Video: Identifying the Atomic Number of the Element Whose Atoms Are Most Likely to React with Atoms with a Given Electron Configuration

The elements whose atoms have an electron configuration of 1s² 2s² 2p⁶ 3s² 3p⁶ 4s¹ will most probably combine with atoms of an element with an atomic number of _. [A] 13 [B] 31 [C] 35 [D] 54 [E] 56.


Video Transcript

The elements whose atoms have an electron configuration of 1s2 2s2 2p6 3s2 3p6 4s1 will most probably combine with atoms of an element with an atomic number of space. (A) 13, (B) 31, (C) 35, (D) 54, (E) 56.

In this question, we’re given the electronic configuration of a mystery element. By simply adding together the number of electrons found in each subshell of this mystery element, we discover the element contains a total of 19 electrons. 19 electrons will be balanced by 19 protons in the nucleus of the atom of this element. So the atomic number is 19, and this identifies the mystery element as potassium, a metal in group one of the periodic table.

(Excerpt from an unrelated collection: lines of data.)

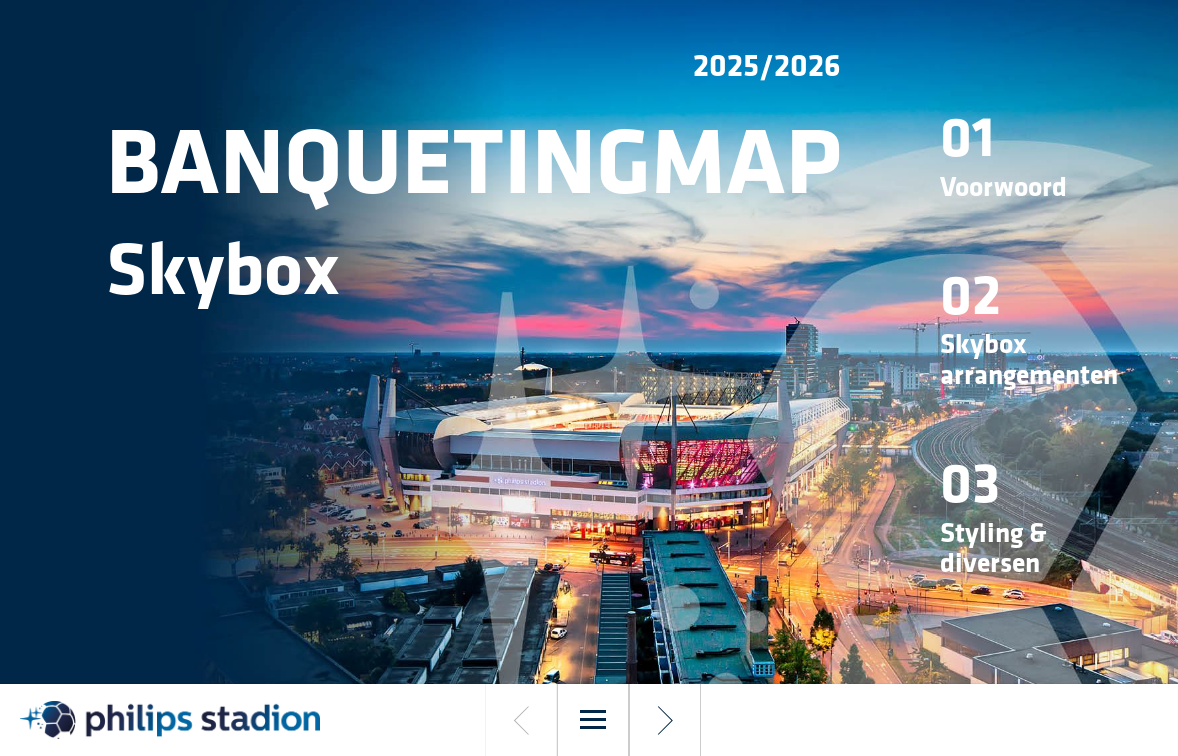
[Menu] (593, 720)
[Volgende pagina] (665, 720)
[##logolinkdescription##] (170, 720)
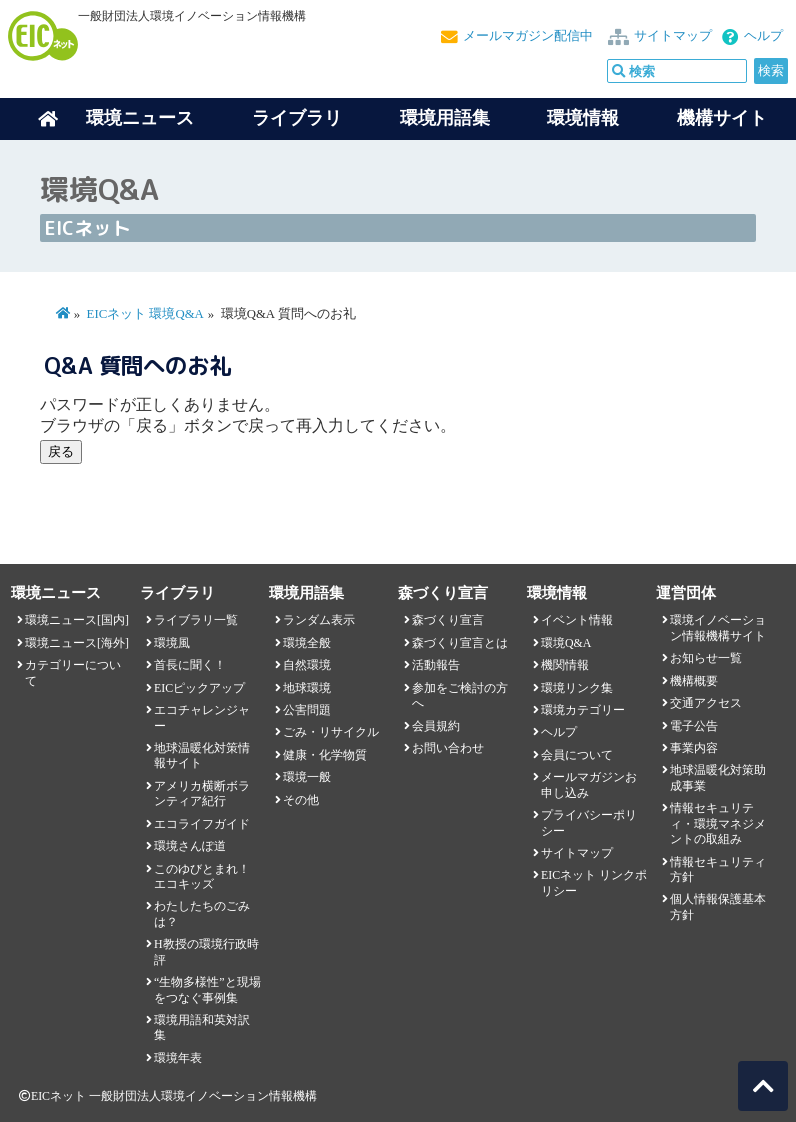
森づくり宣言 (448, 620)
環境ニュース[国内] (77, 620)
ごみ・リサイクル (331, 732)
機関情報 (565, 665)
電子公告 (694, 726)
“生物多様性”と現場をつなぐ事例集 (207, 989)
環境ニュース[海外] (77, 643)
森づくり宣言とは (460, 643)
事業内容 (694, 748)
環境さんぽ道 (190, 846)
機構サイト (722, 118)
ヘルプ (763, 36)
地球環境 (307, 688)
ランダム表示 (319, 620)
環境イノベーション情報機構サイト (718, 627)
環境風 (172, 643)
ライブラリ (297, 118)
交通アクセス (706, 703)
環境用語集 (445, 118)
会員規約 (436, 726)
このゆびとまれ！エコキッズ (202, 876)
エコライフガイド (202, 824)
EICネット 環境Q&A (145, 314)
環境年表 (178, 1058)
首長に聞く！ (190, 665)
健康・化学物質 (325, 755)
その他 (301, 800)
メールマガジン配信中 (528, 36)
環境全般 (307, 643)
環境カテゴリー (583, 710)
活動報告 (436, 665)
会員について (577, 755)
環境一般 (307, 777)
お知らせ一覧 (706, 658)
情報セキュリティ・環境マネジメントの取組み (718, 823)
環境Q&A (566, 643)
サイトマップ (673, 36)
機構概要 (694, 681)
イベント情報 (577, 620)
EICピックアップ (199, 688)
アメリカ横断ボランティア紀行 (202, 793)
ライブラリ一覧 (196, 620)
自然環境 (307, 665)
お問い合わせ (448, 748)
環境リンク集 (577, 688)
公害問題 (307, 710)
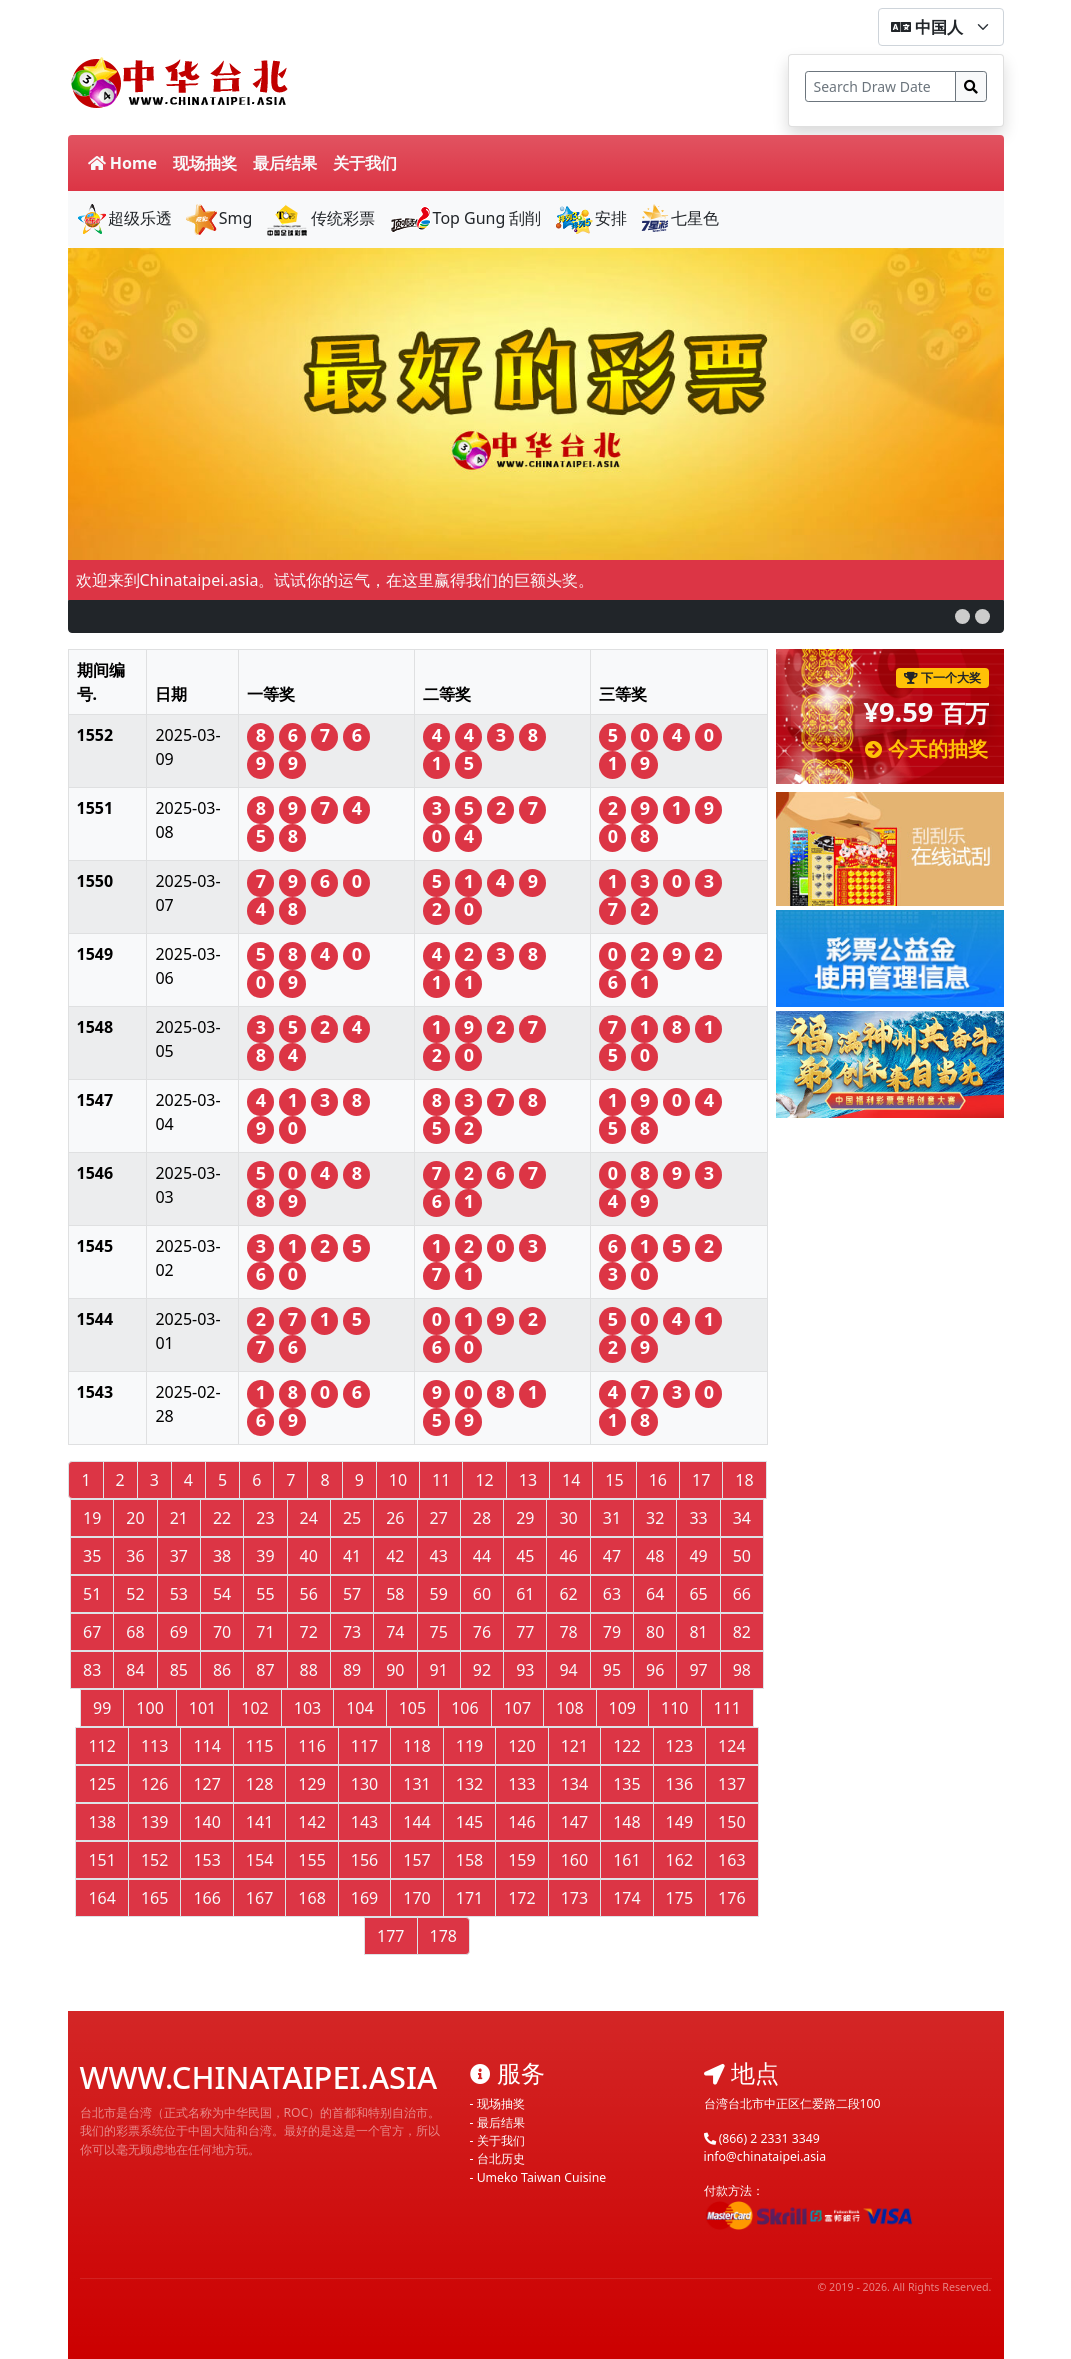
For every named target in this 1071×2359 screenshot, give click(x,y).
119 (469, 1746)
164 (101, 1898)
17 (701, 1480)
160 (574, 1860)
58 (395, 1594)
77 (525, 1632)
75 (439, 1632)
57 (352, 1594)
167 (259, 1898)
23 (265, 1518)
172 (521, 1898)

Using the periodic table, we can easily identify the other elements presented here as possible answers by using their atomic numbers. The possible answers give us the elements aluminum, gallium, bromine, xenon, and barium. These have atomic numbers 13, 31, 35, 54, and 56, respectively. We need to establish which one of these elements will combine with potassium to form a stable chemical compound. That is a chemical substance consisting of two or more chemically bonded chemical elements.

Aluminum, gallium, and barium are all metallic elements found within the periodic table, as is potassium in the question. What would happen if we were to mix atoms of potassium with atoms of these various different metals? By mixing different metal atoms together, frequently with heating, we often obtain alloys. An alloy is a substance made by melting two or more elements together, at least one of these elements being a metal. Often a solid solution or a mixture is formed upon cooling.

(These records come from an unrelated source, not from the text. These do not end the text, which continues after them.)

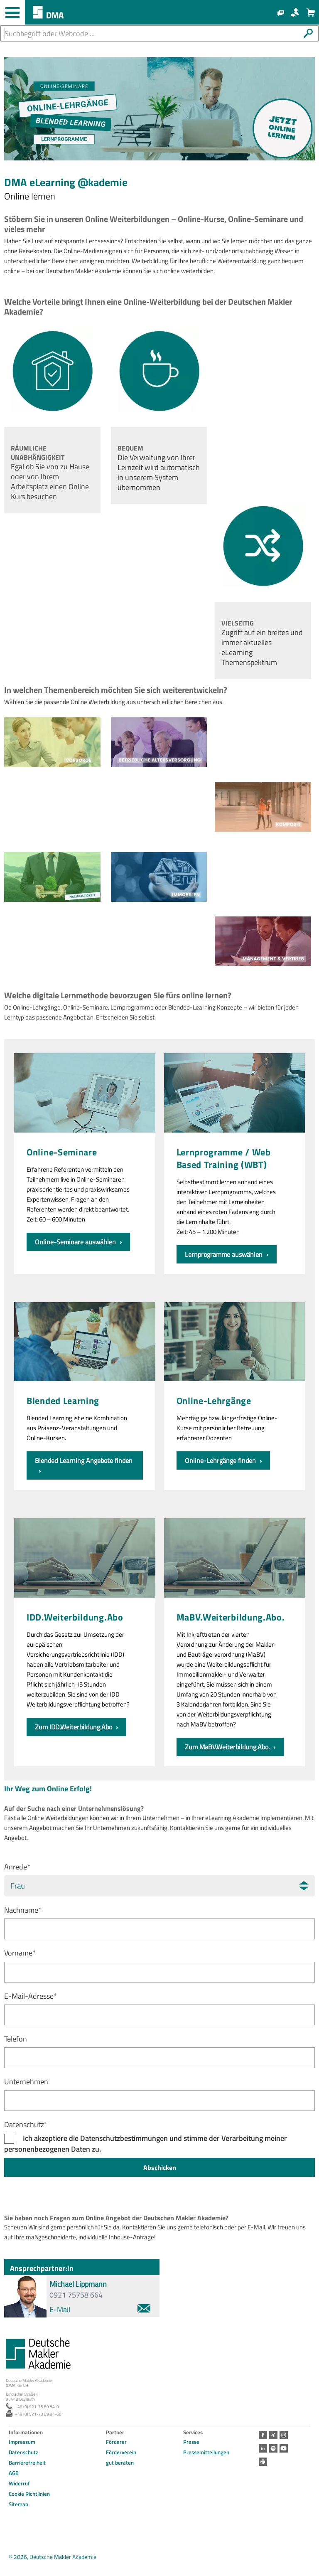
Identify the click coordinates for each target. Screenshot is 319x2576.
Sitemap (18, 2504)
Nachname (23, 1910)
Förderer (116, 2442)
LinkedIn (263, 2448)
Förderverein (121, 2452)
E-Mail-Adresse (30, 1996)
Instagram (284, 2435)
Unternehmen (26, 2081)
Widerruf (19, 2483)
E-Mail (99, 2309)
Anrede (17, 1867)
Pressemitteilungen (206, 2452)
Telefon (15, 2039)
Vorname (20, 1953)
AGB (14, 2473)
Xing (273, 2435)
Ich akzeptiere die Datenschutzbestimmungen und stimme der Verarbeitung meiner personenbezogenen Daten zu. (145, 2143)
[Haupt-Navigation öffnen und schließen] (12, 12)
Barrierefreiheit (27, 2462)
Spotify (273, 2448)
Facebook (263, 2435)
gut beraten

Alloys are not considered to be chemical compounds, even though it would be hard to separate the individual elements in the mixture. Potassium does form alloys with other metals. Some are rather unusual, having very, very low melting points. In fact, they’re liquids at room temperature. So there’s no reason why you wouldn’t expect potassium to form alloys with aluminum, gallium, and barium. Since these alloys are not strictly chemical compounds, aluminum, gallium, and barium are not the correct answers here.

Xenon is a noble gas, and it’s found in group 18 or zero of the periodic table. Like other noble gases, xenon is typically inert, that is, chemically unreactive. It has a full valence shell of electrons. This represents a stable arrangement. And it doesn’t form any compounds at all. Compounds of noble gases were thought not to exist at all until the early 1960s. One of the earliest xenon compounds discovered is xenon tetrafluoride shown here. However, xenon does not react with potassium under normal conditions. So it’s not the correct answer here.

Bromine is a halogen found within group 17 or seven of the periodic table. We can view bromine as having seven electrons in its valence shell. Being in group one, potassium only has one electron in its valence shell. In the diagrams here, only the valence-shell electrons are shown for clarity. Potassium metal will readily react with liquid bromine. A stable ionic salt is formed, which is potassium bromide. During this reaction, the potassium atoms lose one electron. The bromine atoms gain one electron into their valence shell. A pair of oppositely charged ions is formed. And the stable compound potassium bromide is made.

Therefore, bromine with atomic number 35 is the most likely element to combine with potassium here. It’s the correct answer.